On every call, the TypeScript SDK:

1. Calls the API over the network first (`/v1/prompt` for slug-based loads, `/v1/prompt/{id}` for id-based loads).
2. On success, parses the response and **writes** it to a local cache.
3. On failure, **reads** from the local cache as a fallback — but only when neither `version` nor `environment` was passed.

The cache is purely a **resilience mechanism**, not a request-deduplication mechanism. Successful calls always go to the network; the local cache is only read when the API call throws.

> The cache is local to the machine running the SDK. It is not a server-side cache, and it is not shared between processes via Braintrust.

## Cache layout

The cache has two layers:

| Layer        | Lifetime                                                     | Notes                                                                      |
| ------------ | ------------------------------------------------------------ | -------------------------------------------------------------------------- |
| Memory (LRU) | Lives inside the SDK's `BraintrustState` object              | Wiped when the process exits.

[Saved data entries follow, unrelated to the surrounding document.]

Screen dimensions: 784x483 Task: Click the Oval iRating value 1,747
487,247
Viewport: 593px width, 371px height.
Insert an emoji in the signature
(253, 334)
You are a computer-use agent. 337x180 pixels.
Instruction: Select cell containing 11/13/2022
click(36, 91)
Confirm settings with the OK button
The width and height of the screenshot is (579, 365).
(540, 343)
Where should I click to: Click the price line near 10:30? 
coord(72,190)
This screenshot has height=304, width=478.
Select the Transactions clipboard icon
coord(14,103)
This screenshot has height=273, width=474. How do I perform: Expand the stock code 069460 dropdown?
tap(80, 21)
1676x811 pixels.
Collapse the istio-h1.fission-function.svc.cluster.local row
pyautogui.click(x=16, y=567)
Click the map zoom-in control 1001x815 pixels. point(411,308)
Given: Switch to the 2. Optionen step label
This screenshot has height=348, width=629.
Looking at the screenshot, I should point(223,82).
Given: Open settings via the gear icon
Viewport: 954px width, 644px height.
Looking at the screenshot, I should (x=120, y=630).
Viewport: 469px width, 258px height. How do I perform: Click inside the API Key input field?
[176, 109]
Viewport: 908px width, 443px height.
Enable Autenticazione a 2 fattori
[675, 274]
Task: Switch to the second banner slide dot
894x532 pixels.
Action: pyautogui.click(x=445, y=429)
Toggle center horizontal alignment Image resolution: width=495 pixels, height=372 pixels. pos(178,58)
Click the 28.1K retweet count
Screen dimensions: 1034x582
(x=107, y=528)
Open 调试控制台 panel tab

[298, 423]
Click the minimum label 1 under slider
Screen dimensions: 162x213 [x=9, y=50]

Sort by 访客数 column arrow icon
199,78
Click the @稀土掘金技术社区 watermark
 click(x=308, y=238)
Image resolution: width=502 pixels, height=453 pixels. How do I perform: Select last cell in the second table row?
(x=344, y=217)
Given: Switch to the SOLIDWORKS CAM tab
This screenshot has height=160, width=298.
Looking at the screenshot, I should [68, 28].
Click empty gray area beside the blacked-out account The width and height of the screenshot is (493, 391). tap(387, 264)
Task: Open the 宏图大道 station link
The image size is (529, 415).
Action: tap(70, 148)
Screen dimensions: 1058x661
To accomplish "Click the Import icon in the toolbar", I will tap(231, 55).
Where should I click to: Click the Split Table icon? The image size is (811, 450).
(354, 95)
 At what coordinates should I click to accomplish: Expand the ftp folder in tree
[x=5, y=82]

Not shared between processes.                |
| Disk         | Survives process restarts as long as the filesystem persists | One gzip-compressed JSON file per entry, named by a hash of the cache key. |

**Default disk location:** `~/.braintrust/prompt_cache/`

**Configuration (environment variables):**

* `BRAINTRUST_PROMPT_CACHE_DIR` — directory for the disk cache. Default `~/.braintrust/prompt_cache`.
* `BRAINTRUST_PROMPT_CACHE_MEMORY_MAX` — maximum entries in the in-memory LRU. Default `1024`.
* `BRAINTRUST_PROMPT_CACHE_DISK_MAX` — maximum entries on disk before LRU eviction by mtime. Default `1048576`.

The disk layer is automatically disabled in runtimes without a usable filesystem API (browsers, Cloudflare Workers, Vercel Edge, and similar sandboxes). In those environments, caching is memory-only and effectively scoped to a single request handler / cold-start lifetime.

### Why pinned reads bypass the cache

When you pass `version` or `environment`, you are asserting *"give me exactly this revision."* If the API is unreachable, the SDK has no way to verify that the cached entry still corresponds to that pin (the server-side mapping for an environment may have moved, etc.), so it fails loudly rather than silently substituting a possibly-different value.